Always solve nested logarithm problems step-by-step, starting from the outermost log and working inward, ensuring each intermediate result satisfies the domain restrictions.

Answer 1

The Correct Option is A

We are given: $\log_{9} \left[ \log_{5} \left( \sqrt{x+5} + \sqrt{x} \right) \right] = 0$.
Recall that $\log_{a}(y) = 0 \Rightarrow y = 1$.
So from $\log_{9}( \text{something} ) = 0$, we conclude:
$\log_{5} \left( \sqrt{x+5} + \sqrt{x} \right) = 1$.
Now, $\log_{5}(z) = 1 \Rightarrow z = 5$.
Thus: $\sqrt{x+5} + \sqrt{x} = 5$.
Let $\sqrt{x} = t$, then $\sqrt{x+5} = \sqrt{t^2 + 5}$.

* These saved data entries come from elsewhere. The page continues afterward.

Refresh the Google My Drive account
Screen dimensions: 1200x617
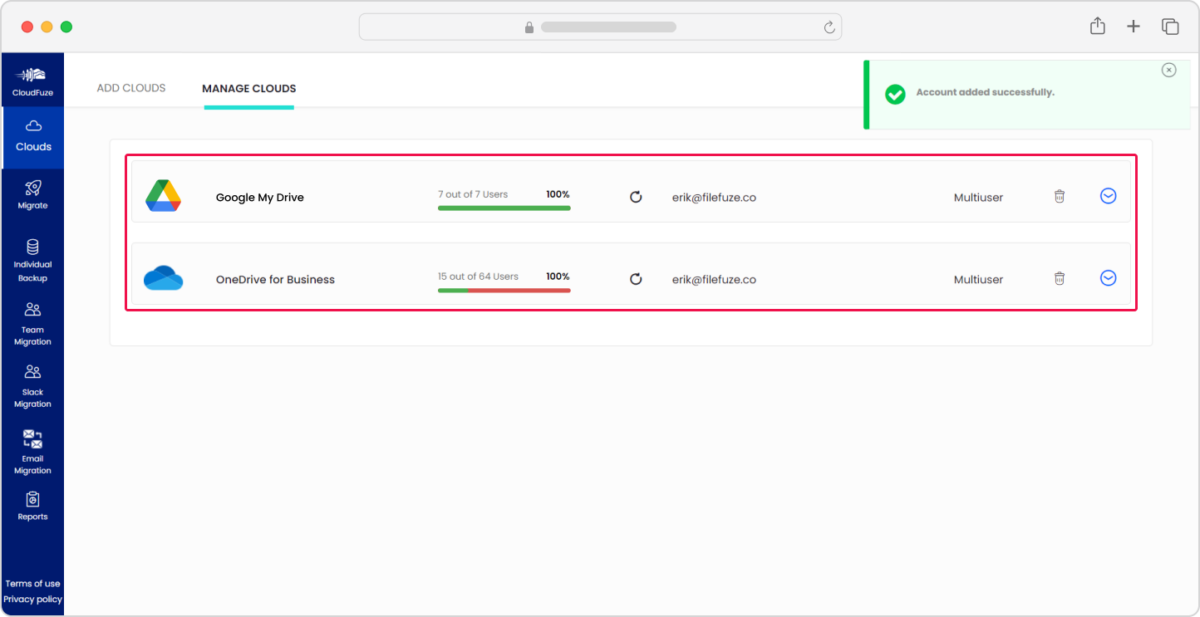pyautogui.click(x=636, y=197)
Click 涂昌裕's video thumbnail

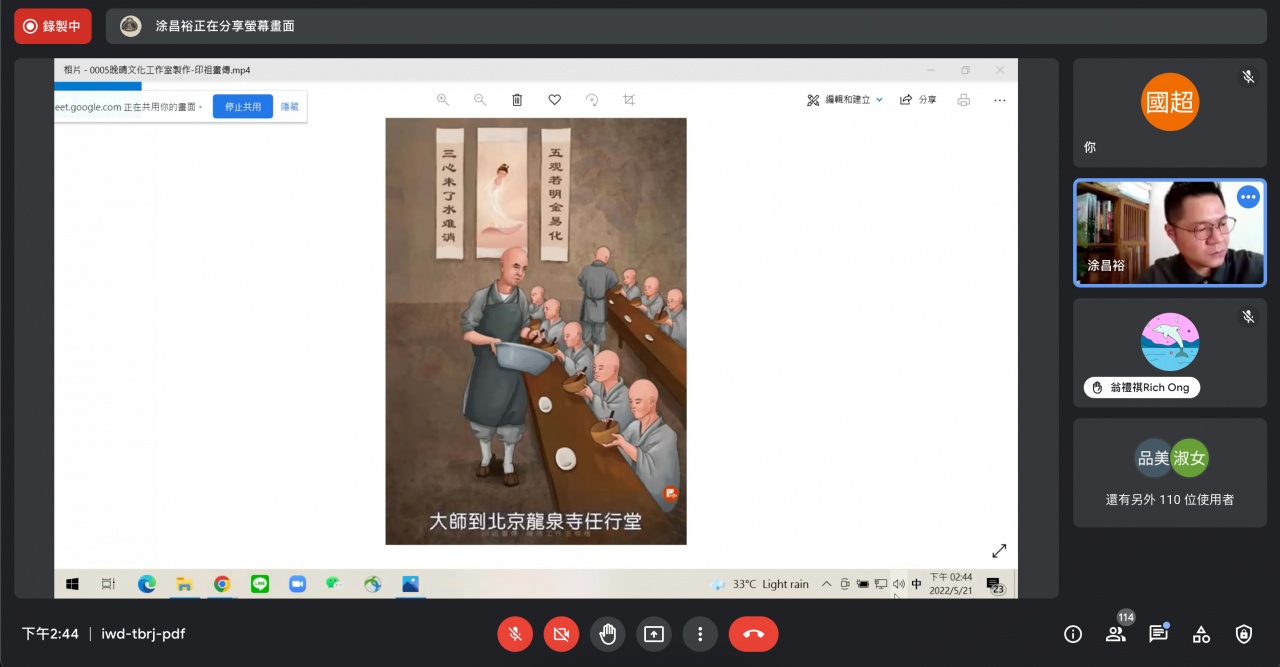point(1169,232)
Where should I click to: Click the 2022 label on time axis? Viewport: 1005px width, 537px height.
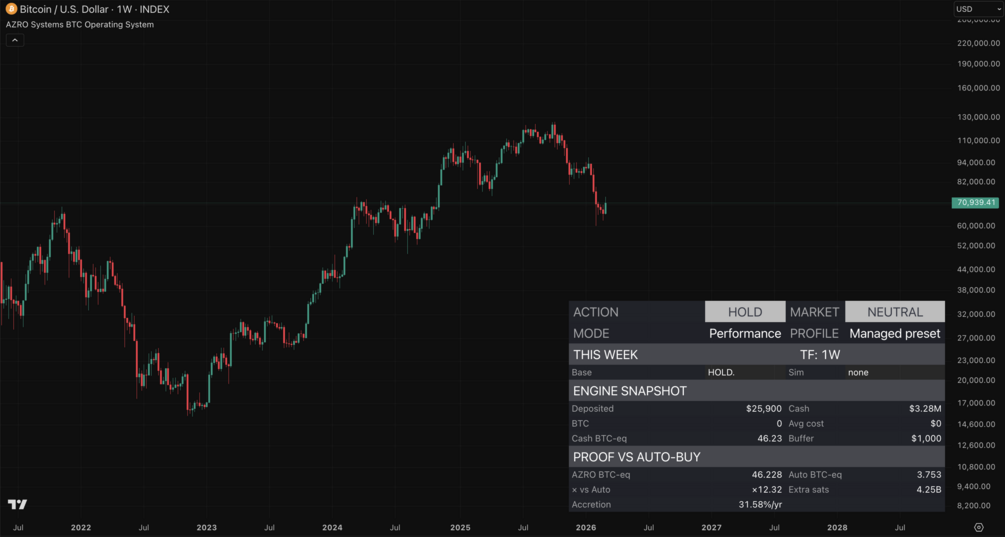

Equation becomes: $\sqrt{t^2 + 5} + t = 5$.
Rearrange: $\sqrt{t^2 + 5} = 5 - t$.
Since $\sqrt{t^2 + 5} \ge 0$, we must have $t \le 5$.

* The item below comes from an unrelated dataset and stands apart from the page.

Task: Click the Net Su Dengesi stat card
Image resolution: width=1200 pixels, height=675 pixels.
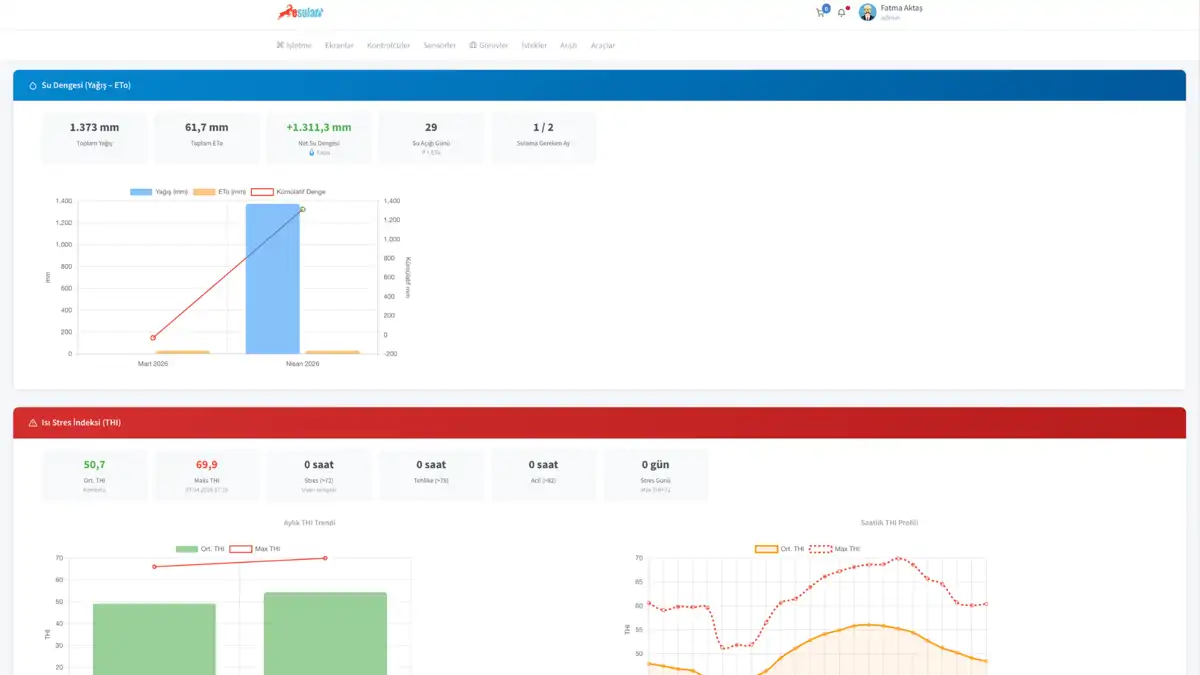Action: (318, 138)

Squaring both sides: $t^2 + 5 = (5 - t)^2 = 25 - 10t + t^2$.
Cancel $t^2$ from both sides: $5 = 25 - 10t$.
$-20 = -10t \Rightarrow t = 2$.
Since $t = \sqrt{x}$, we get $\sqrt{x} = 2 \Rightarrow x = 4$.
Wait — this is different from option (A), so let's check carefully.
Recheck: $\sqrt{x+5} + \sqrt{x} = 5$. If $x = 4$, then $\sqrt{9} + \sqrt{4} = 3 + 2 = 5$, correct.
Thus, $\log_{5}(5) = 1$, and $\log_{9}(1) = 0$.
Therefore, $x = 4$, but since this is not in the given options, the correct answer is None of these.